I like to go back to flash fiction now and again, because that’s a good discipline to master and I encourage all writers to try their hand at it – if you can tell an actual story in a drabble (100 words exactly), you can master any length or form.
Music obviously plays a huge role in your life. Tell us a bit about how you interweave music into your storytelling.
I’ve been a hardcore music fan since the age of 14 and that will never change. I know the stuff inside out, in a literal sense since I’m a songwriter, singer, and instrumentalist.
Because it’s so important to me, it just keeps popping up and demanding to be written about – kind of like sex, if there’s even a difference. I’ve had many band experiences but there are so many more I would have liked to know, so I get to explore them in fiction now – the way writers tend to create lead characters who are authors, I do the same with musicians, because they can articulate some of my own views on the world, creativity, and so forth.
In a less involved sense, mentioning the music a character loves is a great shorthand for their personality and interests – you can walk into someone’s home and get a solid read on them by checking out their books, movies, and music, and that works just as well for made-up people!
In another sense altogether, I think music has made me a much better writer because rhythms and melodies have become a part of the way I express myself, lending a flow and mellifluous tone to my work. If you break down any page from my books, you’ll be able to pick out internal rhymes, assonance, sentences that ebb and flow like riffs or raps, and a gleeful sense of wordplay.
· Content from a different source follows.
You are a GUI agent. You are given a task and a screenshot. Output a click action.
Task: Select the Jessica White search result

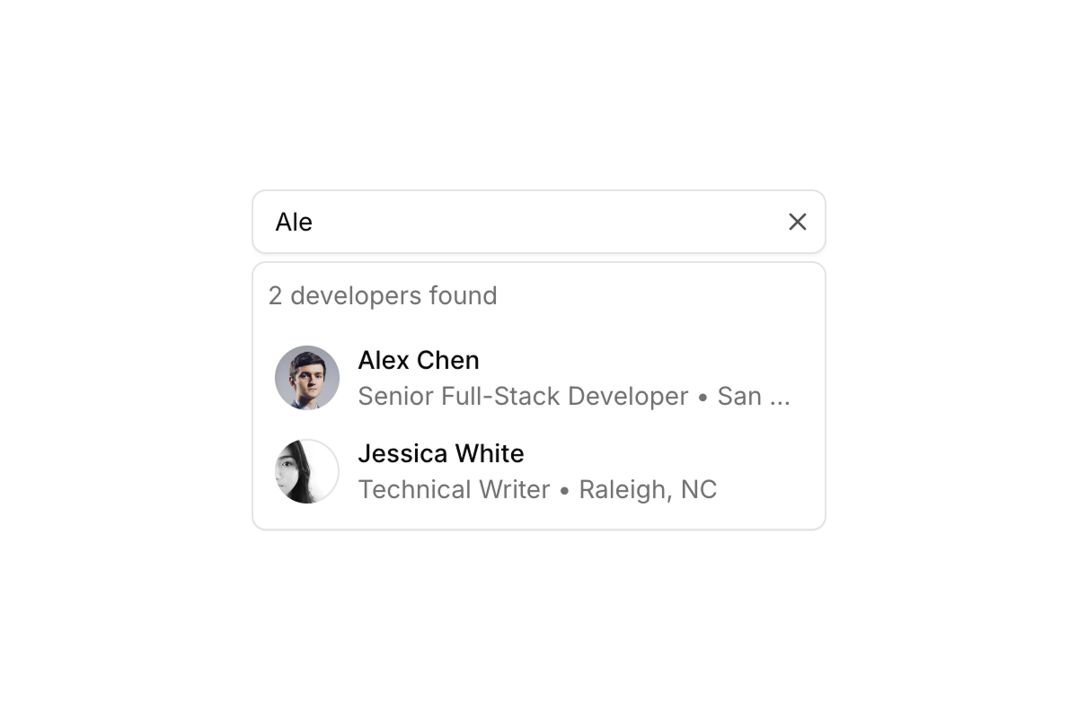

All of this has long since become entirely reflexive, rather than some contrived and self-conscious effect, and it goes both ways because the lyrics in my songs moved away from standard structure and became more like prose as time went by.
More writers need to pay attention to the length of their sentences and paragraphs and the way they fit with each other; more writers need to listen to great rappers and understand the way they make words work for them. Prose is much more like music than many people understand.
Out of all the stories you’ve written, what one would you love to see made into a film, and why?
I think my first novel, Midnight in the Chapel of Love, would make a great independent feature. It was inspired by movies like Picnic at Hanging Rock and Beautiful Kate, and if it was produced by an Australian company and kept that local flavour, it would make a great rural Gothic.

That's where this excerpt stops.